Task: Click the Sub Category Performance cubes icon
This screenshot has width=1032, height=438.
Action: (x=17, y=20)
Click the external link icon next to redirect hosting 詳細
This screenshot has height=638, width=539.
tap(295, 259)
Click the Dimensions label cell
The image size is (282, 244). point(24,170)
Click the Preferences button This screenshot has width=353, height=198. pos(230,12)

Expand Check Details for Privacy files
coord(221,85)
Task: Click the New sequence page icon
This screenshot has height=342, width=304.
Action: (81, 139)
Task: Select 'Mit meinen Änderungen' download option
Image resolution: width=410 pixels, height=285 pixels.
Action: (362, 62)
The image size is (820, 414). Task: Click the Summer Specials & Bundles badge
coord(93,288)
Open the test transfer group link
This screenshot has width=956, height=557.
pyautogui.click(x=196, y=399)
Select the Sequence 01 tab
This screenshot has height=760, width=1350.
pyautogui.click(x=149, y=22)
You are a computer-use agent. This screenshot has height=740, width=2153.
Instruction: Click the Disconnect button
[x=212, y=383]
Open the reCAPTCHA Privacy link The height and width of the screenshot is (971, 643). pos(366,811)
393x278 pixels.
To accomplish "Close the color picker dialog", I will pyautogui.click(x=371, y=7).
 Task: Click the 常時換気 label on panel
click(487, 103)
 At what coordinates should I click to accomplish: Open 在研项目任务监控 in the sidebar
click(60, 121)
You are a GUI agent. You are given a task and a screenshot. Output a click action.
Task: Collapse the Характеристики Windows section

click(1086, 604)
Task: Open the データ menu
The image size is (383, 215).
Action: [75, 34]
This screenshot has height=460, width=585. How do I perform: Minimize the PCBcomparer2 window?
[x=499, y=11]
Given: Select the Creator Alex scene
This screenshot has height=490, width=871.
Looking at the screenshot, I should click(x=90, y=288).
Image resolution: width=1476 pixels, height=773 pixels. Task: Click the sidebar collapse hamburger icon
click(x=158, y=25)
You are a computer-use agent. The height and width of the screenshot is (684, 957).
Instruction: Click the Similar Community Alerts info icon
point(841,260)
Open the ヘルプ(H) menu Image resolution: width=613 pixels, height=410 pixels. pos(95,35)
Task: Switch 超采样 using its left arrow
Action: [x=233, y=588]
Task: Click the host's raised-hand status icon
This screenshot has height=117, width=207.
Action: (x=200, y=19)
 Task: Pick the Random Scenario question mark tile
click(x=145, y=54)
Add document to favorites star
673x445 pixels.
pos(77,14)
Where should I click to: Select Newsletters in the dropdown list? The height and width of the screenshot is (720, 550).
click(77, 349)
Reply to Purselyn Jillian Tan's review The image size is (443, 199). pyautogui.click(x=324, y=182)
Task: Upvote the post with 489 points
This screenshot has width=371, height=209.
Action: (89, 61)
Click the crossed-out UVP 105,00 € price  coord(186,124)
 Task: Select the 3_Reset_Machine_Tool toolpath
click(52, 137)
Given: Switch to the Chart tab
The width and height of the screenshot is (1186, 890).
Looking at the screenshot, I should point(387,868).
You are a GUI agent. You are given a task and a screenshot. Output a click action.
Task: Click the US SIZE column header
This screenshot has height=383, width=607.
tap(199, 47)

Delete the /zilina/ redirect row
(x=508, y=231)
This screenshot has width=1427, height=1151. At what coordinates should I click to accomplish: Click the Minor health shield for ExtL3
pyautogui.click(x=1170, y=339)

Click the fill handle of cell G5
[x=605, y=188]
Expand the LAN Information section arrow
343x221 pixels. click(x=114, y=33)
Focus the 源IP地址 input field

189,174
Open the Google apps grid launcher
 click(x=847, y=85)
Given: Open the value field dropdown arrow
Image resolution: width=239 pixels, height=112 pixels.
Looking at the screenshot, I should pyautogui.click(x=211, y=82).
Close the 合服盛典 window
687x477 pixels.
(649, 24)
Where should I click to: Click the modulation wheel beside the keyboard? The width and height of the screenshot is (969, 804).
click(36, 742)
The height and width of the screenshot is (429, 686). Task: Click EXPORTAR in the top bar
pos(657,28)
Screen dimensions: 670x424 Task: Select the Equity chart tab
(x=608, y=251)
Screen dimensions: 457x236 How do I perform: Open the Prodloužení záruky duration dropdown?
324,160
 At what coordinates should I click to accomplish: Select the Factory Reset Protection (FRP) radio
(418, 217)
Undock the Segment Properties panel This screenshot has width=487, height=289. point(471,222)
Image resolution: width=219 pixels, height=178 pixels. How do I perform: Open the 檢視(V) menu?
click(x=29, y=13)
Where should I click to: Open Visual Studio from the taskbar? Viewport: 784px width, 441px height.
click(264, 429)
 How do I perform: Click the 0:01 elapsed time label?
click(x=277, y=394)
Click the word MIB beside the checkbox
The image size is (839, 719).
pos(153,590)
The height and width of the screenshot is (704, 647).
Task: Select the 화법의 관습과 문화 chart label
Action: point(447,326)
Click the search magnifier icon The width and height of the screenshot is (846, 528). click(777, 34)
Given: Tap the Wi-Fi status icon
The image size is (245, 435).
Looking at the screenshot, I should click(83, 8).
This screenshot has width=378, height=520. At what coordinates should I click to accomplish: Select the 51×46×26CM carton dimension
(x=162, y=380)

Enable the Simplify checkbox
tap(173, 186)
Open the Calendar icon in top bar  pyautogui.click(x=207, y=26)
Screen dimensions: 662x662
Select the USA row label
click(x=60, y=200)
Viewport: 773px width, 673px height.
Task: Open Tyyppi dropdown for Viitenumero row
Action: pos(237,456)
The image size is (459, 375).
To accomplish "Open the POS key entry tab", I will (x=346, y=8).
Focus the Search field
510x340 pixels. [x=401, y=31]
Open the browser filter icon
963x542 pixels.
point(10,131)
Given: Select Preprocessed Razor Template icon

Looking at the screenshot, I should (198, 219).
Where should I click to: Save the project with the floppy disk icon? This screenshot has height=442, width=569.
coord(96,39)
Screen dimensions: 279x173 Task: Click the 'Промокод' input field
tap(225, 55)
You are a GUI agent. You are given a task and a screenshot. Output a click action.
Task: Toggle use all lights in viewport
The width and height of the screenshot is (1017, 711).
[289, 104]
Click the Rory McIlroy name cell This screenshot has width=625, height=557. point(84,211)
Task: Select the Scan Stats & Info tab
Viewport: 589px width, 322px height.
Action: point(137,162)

========================

→ EXERCISE OBJECTIVE: Look for the word "will" throughout the material above and copy every line that has it.

→ WRITTEN ANSWER:
To accomplish "Close the color picker dialog", I will pyautogui.click(x=371, y=7).
To accomplish "Open the POS key entry tab", I will (x=346, y=8).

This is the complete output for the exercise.